EXERCISE BRIEF:
From the records below, transcribe only the lines running from the one with "You are a computer-use agent." through the one with "Instruction: Click the". Keep both of those end lines.

SOURCE INFORMATION:
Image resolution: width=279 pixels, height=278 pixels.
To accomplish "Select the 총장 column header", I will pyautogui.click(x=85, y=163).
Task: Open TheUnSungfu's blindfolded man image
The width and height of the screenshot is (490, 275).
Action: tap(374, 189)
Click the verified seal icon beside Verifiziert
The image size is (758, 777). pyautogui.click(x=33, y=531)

* * *

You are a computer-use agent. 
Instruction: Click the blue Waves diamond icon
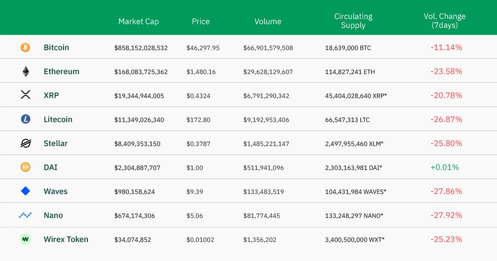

--

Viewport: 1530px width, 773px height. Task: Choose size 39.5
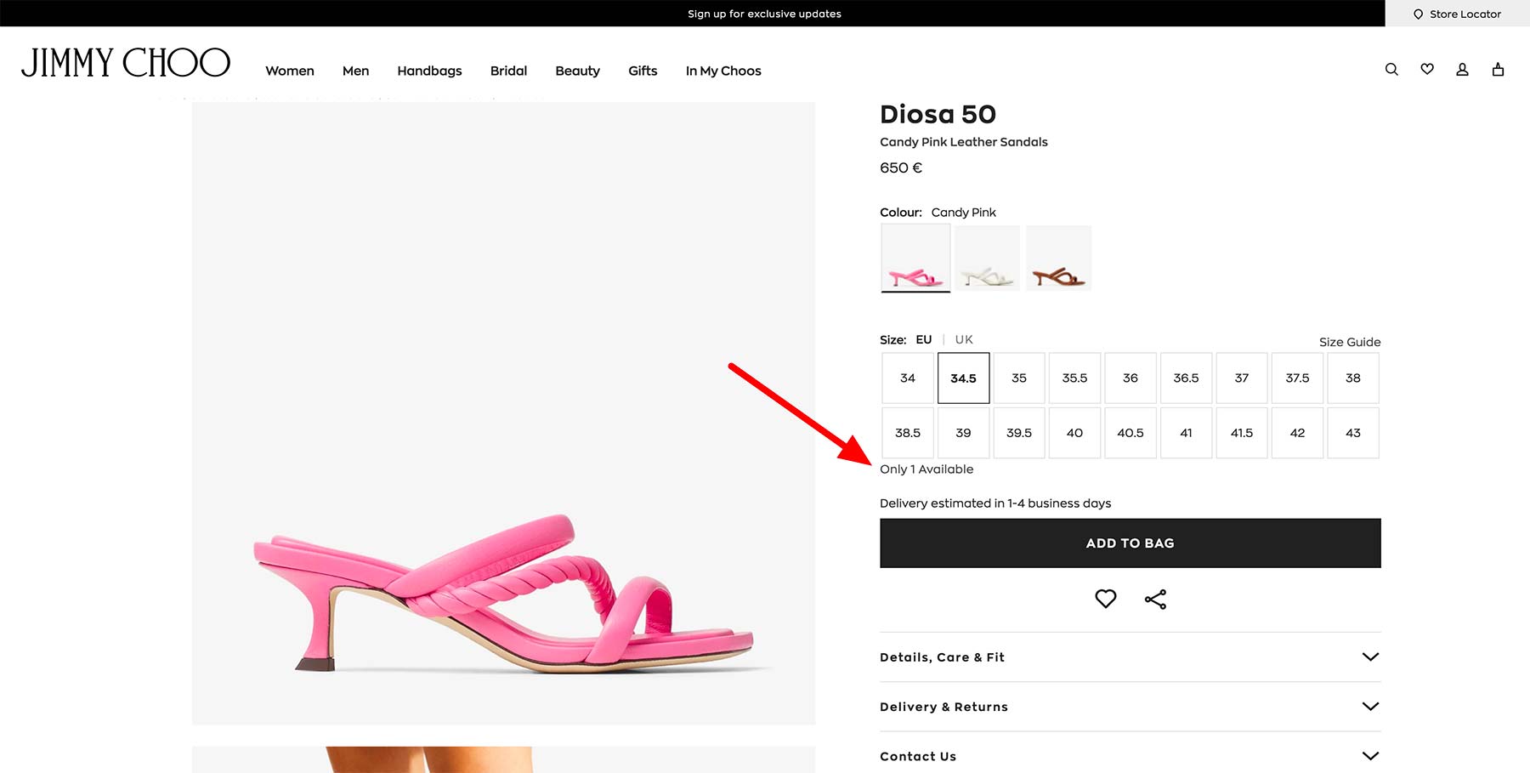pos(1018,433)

ANSWER SECTION:
You are a computer-use agent. 
Instruction: Click the blue Waves diamond icon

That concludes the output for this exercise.